- _Given data_
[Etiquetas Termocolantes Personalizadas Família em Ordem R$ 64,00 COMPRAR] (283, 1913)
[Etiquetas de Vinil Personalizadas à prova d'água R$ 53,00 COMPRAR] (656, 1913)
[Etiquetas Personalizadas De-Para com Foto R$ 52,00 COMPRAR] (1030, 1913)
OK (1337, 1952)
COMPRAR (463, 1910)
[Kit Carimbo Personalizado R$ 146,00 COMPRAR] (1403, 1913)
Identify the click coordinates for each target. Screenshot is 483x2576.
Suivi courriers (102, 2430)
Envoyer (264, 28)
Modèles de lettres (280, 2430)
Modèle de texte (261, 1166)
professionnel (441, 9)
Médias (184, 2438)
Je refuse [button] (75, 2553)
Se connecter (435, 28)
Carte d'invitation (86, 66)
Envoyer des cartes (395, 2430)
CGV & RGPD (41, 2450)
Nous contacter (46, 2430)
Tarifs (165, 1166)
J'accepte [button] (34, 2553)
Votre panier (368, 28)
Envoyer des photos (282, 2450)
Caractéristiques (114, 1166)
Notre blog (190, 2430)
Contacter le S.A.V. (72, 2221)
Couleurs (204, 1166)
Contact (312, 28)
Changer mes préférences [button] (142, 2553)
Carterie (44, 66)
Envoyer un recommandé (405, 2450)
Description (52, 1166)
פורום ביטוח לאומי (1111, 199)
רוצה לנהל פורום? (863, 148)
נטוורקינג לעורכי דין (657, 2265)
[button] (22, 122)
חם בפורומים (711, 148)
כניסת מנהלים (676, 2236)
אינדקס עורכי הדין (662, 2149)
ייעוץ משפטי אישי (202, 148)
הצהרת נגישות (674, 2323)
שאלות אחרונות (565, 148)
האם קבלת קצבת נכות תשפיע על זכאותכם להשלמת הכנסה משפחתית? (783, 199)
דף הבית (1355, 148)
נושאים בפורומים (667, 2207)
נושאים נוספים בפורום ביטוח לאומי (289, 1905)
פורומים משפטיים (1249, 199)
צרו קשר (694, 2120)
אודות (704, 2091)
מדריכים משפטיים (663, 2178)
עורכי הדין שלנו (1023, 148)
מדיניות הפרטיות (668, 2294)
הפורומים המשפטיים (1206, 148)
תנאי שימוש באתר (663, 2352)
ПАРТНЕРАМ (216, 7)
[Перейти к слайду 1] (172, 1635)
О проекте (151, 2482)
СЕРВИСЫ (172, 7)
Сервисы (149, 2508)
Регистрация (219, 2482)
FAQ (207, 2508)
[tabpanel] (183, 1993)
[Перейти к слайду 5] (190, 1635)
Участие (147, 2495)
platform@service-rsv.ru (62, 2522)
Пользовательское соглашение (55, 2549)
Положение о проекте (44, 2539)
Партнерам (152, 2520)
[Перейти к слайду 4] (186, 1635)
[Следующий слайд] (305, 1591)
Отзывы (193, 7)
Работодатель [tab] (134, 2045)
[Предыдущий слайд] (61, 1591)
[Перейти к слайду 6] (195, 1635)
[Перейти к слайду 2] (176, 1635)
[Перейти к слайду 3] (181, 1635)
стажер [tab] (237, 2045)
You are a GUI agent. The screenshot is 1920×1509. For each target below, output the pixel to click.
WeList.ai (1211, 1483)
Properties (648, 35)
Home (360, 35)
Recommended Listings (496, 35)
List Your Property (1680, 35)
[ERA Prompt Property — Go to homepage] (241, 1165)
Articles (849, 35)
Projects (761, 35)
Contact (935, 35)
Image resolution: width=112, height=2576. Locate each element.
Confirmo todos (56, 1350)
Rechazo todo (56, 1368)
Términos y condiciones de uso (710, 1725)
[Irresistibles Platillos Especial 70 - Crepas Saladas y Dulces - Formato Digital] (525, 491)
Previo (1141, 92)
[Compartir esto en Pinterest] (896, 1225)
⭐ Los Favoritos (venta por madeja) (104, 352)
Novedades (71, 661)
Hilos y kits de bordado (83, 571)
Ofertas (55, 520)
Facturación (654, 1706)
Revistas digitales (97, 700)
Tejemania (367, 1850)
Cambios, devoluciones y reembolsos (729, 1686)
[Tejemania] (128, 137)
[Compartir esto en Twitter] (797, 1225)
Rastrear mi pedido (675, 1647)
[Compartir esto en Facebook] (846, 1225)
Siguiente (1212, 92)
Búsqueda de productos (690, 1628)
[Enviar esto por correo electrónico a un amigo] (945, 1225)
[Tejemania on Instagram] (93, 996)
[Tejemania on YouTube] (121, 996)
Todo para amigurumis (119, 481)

- _What you have to do_
Restate all of the material, keeping every word intact.

- _Task answer_
[Etiquetas Termocolantes Personalizadas Família em Ordem R$ 64,00 COMPRAR] (283, 1913)
[Etiquetas de Vinil Personalizadas à prova d'água R$ 53,00 COMPRAR] (656, 1913)
[Etiquetas Personalizadas De-Para com Foto R$ 52,00 COMPRAR] (1030, 1913)
OK (1337, 1952)
COMPRAR (463, 1910)
[Kit Carimbo Personalizado R$ 146,00 COMPRAR] (1403, 1913)
Identify the click coordinates for each target. Screenshot is 483x2576.
Suivi courriers (102, 2430)
Envoyer (264, 28)
Modèles de lettres (280, 2430)
Modèle de texte (261, 1166)
professionnel (441, 9)
Médias (184, 2438)
Je refuse [button] (75, 2553)
Se connecter (435, 28)
Carte d'invitation (86, 66)
Envoyer des cartes (395, 2430)
CGV & RGPD (41, 2450)
Nous contacter (46, 2430)
Tarifs (165, 1166)
J'accepte [button] (34, 2553)
Votre panier (368, 28)
Envoyer des photos (282, 2450)
Caractéristiques (114, 1166)
Notre blog (190, 2430)
Contacter le S.A.V. (72, 2221)
Couleurs (204, 1166)
Contact (312, 28)
Changer mes préférences [button] (142, 2553)
Carterie (44, 66)
Envoyer un recommandé (405, 2450)
Description (52, 1166)
פורום ביטוח לאומי (1111, 199)
רוצה לנהל פורום? (863, 148)
נטוורקינג לעורכי דין (657, 2265)
[button] (22, 122)
חם בפורומים (711, 148)
כניסת מנהלים (676, 2236)
אינדקס עורכי הדין (662, 2149)
ייעוץ משפטי אישי (202, 148)
הצהרת נגישות (674, 2323)
שאלות אחרונות (565, 148)
האם קבלת קצבת נכות תשפיע על זכאותכם להשלמת הכנסה משפחתית? (783, 199)
דף הבית (1355, 148)
נושאים בפורומים (667, 2207)
נושאים נוספים בפורום ביטוח לאומי (289, 1905)
פורומים משפטיים (1249, 199)
צרו קשר (694, 2120)
אודות (704, 2091)
מדריכים משפטיים (663, 2178)
עורכי הדין שלנו (1023, 148)
מדיניות הפרטיות (668, 2294)
הפורומים המשפטיים (1206, 148)
תנאי שימוש באתר (663, 2352)
ПАРТНЕРАМ (216, 7)
[Перейти к слайду 1] (172, 1635)
О проекте (151, 2482)
СЕРВИСЫ (172, 7)
Сервисы (149, 2508)
Регистрация (219, 2482)
FAQ (207, 2508)
[tabpanel] (183, 1993)
[Перейти к слайду 5] (190, 1635)
Участие (147, 2495)
platform@service-rsv.ru (62, 2522)
Пользовательское соглашение (55, 2549)
Положение о проекте (44, 2539)
Партнерам (152, 2520)
[Перейти к слайду 4] (186, 1635)
[Следующий слайд] (305, 1591)
Отзывы (193, 7)
Работодатель [tab] (134, 2045)
[Предыдущий слайд] (61, 1591)
[Перейти к слайду 6] (195, 1635)
[Перейти к слайду 2] (176, 1635)
[Перейти к слайду 3] (181, 1635)
стажер [tab] (237, 2045)
You are a GUI agent. The screenshot is 1920×1509. For each target below, output the pixel to click.
WeList.ai (1211, 1483)
Properties (648, 35)
Home (360, 35)
Recommended Listings (496, 35)
List Your Property (1680, 35)
[ERA Prompt Property — Go to homepage] (241, 1165)
Articles (849, 35)
Projects (761, 35)
Contact (935, 35)
Image resolution: width=112, height=2576. Locate each element.
Confirmo todos (56, 1350)
Rechazo todo (56, 1368)
Términos y condiciones de uso (710, 1725)
[Irresistibles Platillos Especial 70 - Crepas Saladas y Dulces - Formato Digital] (525, 491)
Previo (1141, 92)
[Compartir esto en Pinterest] (896, 1225)
⭐ Los Favoritos (venta por madeja) (104, 352)
Novedades (71, 661)
Hilos y kits de bordado (83, 571)
Ofertas (55, 520)
Facturación (654, 1706)
Revistas digitales (97, 700)
Tejemania (367, 1850)
Cambios, devoluciones y reembolsos (729, 1686)
[Tejemania] (128, 137)
[Compartir esto en Twitter] (797, 1225)
Rastrear mi pedido (675, 1647)
[Compartir esto en Facebook] (846, 1225)
Siguiente (1212, 92)
Búsqueda de productos (690, 1628)
[Enviar esto por correo electrónico a un amigo] (945, 1225)
[Tejemania on Instagram] (93, 996)
[Tejemania on YouTube] (121, 996)
Todo para amigurumis (119, 481)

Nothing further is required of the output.